START Data
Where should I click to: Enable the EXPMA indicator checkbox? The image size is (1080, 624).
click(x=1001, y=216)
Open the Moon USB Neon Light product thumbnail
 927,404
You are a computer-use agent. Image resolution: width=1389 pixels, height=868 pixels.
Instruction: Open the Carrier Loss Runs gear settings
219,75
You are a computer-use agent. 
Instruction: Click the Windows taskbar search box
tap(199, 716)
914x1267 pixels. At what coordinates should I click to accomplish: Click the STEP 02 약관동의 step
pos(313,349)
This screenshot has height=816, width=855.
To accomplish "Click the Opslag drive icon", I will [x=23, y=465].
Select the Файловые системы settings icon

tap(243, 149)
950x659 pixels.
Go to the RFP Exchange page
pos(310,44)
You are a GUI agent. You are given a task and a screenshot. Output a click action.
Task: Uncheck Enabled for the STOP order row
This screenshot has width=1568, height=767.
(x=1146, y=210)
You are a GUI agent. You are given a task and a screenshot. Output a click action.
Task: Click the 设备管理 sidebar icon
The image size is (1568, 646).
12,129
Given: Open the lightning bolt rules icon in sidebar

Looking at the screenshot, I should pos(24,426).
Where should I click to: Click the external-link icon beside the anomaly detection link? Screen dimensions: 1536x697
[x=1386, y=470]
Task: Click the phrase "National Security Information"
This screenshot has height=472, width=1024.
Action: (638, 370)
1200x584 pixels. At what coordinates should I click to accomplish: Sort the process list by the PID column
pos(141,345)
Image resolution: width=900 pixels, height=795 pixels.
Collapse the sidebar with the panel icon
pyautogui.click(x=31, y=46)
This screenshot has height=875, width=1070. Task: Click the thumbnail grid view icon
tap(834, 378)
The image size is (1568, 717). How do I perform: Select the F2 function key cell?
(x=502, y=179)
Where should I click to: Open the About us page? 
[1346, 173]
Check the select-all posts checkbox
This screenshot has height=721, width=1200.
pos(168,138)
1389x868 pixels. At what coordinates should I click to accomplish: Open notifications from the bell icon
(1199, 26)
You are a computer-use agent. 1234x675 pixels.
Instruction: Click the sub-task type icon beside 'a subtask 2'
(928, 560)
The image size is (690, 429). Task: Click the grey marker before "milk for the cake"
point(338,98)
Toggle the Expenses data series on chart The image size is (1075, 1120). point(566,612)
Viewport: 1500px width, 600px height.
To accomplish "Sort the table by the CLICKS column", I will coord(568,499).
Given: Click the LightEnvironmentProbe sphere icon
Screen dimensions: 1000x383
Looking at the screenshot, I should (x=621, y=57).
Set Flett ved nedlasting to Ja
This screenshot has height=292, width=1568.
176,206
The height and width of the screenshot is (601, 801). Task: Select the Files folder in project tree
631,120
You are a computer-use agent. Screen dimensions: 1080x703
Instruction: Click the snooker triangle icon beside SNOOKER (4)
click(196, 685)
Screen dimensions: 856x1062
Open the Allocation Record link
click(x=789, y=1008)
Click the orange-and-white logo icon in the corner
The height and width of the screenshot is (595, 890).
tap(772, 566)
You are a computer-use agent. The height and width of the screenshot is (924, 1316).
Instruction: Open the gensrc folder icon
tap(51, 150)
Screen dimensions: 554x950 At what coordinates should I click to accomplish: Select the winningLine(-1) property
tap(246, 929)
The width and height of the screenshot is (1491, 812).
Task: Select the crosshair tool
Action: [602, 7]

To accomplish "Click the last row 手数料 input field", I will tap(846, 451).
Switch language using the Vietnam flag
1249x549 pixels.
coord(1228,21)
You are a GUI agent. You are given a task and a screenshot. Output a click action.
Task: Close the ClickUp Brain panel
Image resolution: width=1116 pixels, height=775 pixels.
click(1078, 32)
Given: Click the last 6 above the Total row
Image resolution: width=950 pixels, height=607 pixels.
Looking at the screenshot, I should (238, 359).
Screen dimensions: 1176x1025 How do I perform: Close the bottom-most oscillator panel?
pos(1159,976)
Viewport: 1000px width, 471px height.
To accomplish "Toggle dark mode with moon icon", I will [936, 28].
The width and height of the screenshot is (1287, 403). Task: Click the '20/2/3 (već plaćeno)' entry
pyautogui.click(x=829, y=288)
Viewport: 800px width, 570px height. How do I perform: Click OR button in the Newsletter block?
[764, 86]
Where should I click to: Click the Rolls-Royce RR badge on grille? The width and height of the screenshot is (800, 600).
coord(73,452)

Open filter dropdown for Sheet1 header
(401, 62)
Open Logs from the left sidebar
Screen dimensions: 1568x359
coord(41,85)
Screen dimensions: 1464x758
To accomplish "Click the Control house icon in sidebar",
END Data
**What the task asks**
Working from the records above, write out verbatim only the lines from the line containing "1200x584 pixels. At" through the line containing "Set Flett ved nedlasting to Ja".

**Response box**
1200x584 pixels. At what coordinates should I click to accomplish: Sort the process list by the PID column
pos(141,345)
Image resolution: width=900 pixels, height=795 pixels.
Collapse the sidebar with the panel icon
pyautogui.click(x=31, y=46)
This screenshot has height=875, width=1070. Task: Click the thumbnail grid view icon
tap(834, 378)
The image size is (1568, 717). How do I perform: Select the F2 function key cell?
(x=502, y=179)
Where should I click to: Open the About us page? 
[1346, 173]
Check the select-all posts checkbox
This screenshot has height=721, width=1200.
pos(168,138)
1389x868 pixels. At what coordinates should I click to accomplish: Open notifications from the bell icon
(1199, 26)
You are a computer-use agent. 1234x675 pixels.
Instruction: Click the sub-task type icon beside 'a subtask 2'
(928, 560)
The image size is (690, 429). Task: Click the grey marker before "milk for the cake"
point(338,98)
Toggle the Expenses data series on chart The image size is (1075, 1120). point(566,612)
Viewport: 1500px width, 600px height.
To accomplish "Sort the table by the CLICKS column", I will coord(568,499).
Given: Click the LightEnvironmentProbe sphere icon
Screen dimensions: 1000x383
Looking at the screenshot, I should (x=621, y=57).
Set Flett ved nedlasting to Ja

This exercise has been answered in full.